Start a fake camera in your test:

#![allow(unused)]
fn main() {
use viva_fake_gige::FakeCamera;

#[tokio::test]
async fn my_camera_test() {
    // Start a fake camera on loopback
    let _camera = FakeCamera::builder()
        .width(1024)
        .height(768)
        .fps(15)
        .bind_ip([127, 0, 0, 1].into())
        .port(3956)
        .build()
        .await
        .expect("failed to start fake camera");

    // Now use viva_genicam::gige::discover_all() to find it,
    // connect_gige() to connect, and FrameStream to stream.
}
}

Running as a standalone server

The viva-fake-gige binary starts a long-running fake camera that stays alive until Ctrl+C. This is the recommended way to test interactively with viva-camctl or viva-service + genicam-studio.

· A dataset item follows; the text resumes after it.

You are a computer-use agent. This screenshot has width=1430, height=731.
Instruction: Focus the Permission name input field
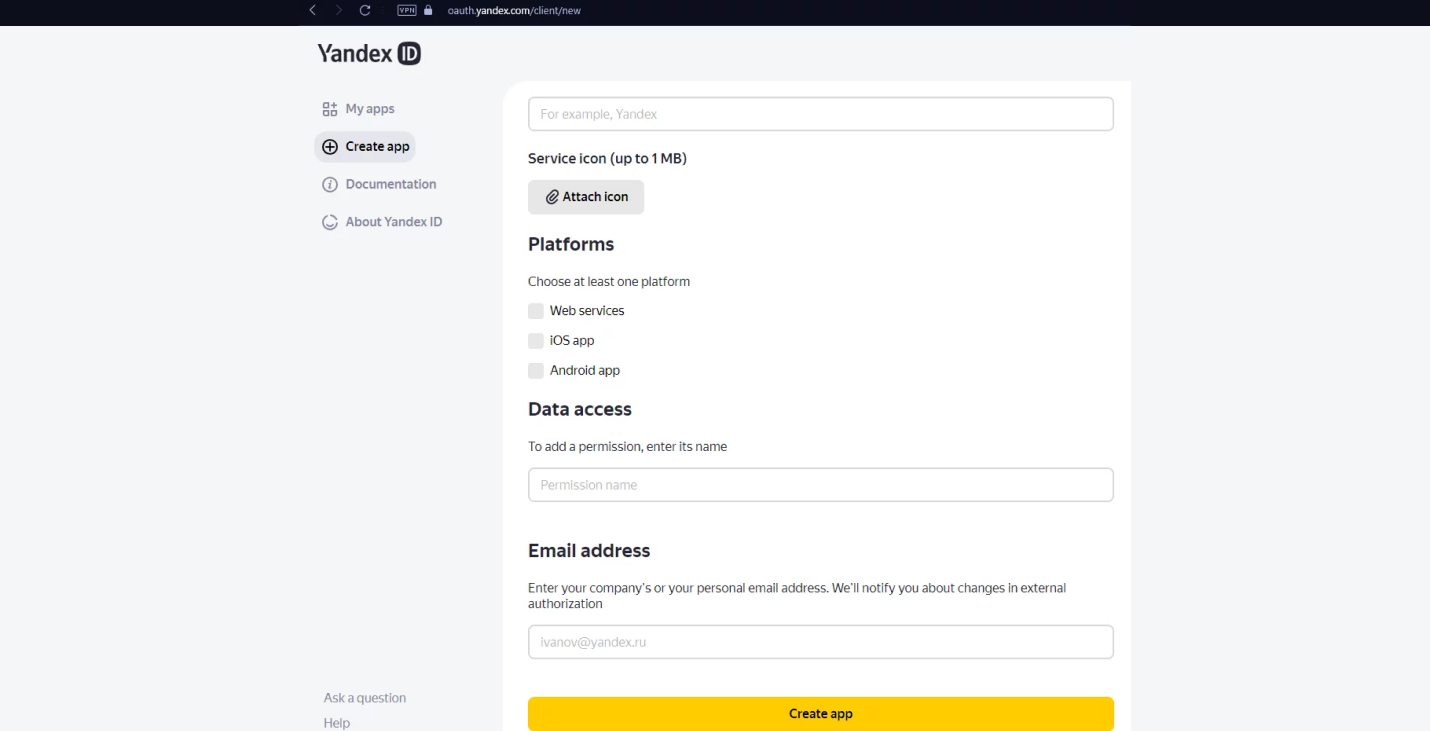point(820,485)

# Terminal 1: start the fake camera
cargo run -p viva-fake-gige

# Custom dimensions and frame rate
cargo run -p viva-fake-gige -- --width 512 --height 512 --fps 15

Output:

Fake camera running on 127.0.0.1:3956 (640x480 Mono8 @ 30 fps)
Press Ctrl+C to stop.

Using the CLI with the fake camera

With the fake camera running in Terminal 1, use viva-camctl in Terminal 2:

# Discover (use --iface to include loopback)
cargo run -p viva-camctl -- list --iface 127.0.0.1

# Read / write features
cargo run -p viva-camctl -- get --ip 127.0.0.1 --name Width
cargo run -p viva-camctl -- set --ip 127.0.0.1 --name Width --value 512
cargo run -p viva-camctl -- get --ip 127.0.0.1 --name DeviceModelName

E2E testing with genicam-studio

The full stack test uses 3 terminals:

# Terminal 1: fake camera
cargo run -p viva-fake-gige

# Terminal 2: camera service (bridges camera to Zenoh)
# The --zenoh-config is required so studio can connect via TCP
cargo run -p viva-service -- \
  --iface lo0 \
  --zenoh-config ../genicam-studio/config/zenoh-local.json5
# On Linux: --iface lo

# Terminal 3: studio app (auto-loads config/zenoh-studio.json5)
cd ../genicam-studio/apps/genicam-studio-tauri
cargo tauri dev

The studio will discover the fake camera, show its feature tree, and stream gradient images in the viewer. See genicam-studio/docs/manual-e2e-test.md for the full test checklist.

Fake camera configuration

The FakeCameraBuilder supports:

#![allow(unused)]
fn main() {
use viva_fake_gige::FakeCamera;
async fn example() {
let camera = FakeCamera::builder()
    .width(1920)       // Image width (default: 640)
    .height(1080)      // Image height (default: 480)
    .fps(60)           // Target frame rate (default: 30)
    .bind_ip([127, 0, 0, 1].into())  // Bind address (default: 127.0.0.1)
    .port(3956)        // GVCP port (default: 3956)
    .build()
    .await
    .unwrap();
}
}

Image dimensions and exposure time can also be changed at runtime through GenApi register writes – the fake camera responds to Width, Height, ExposureTime, and Gain register writes just like a real camera.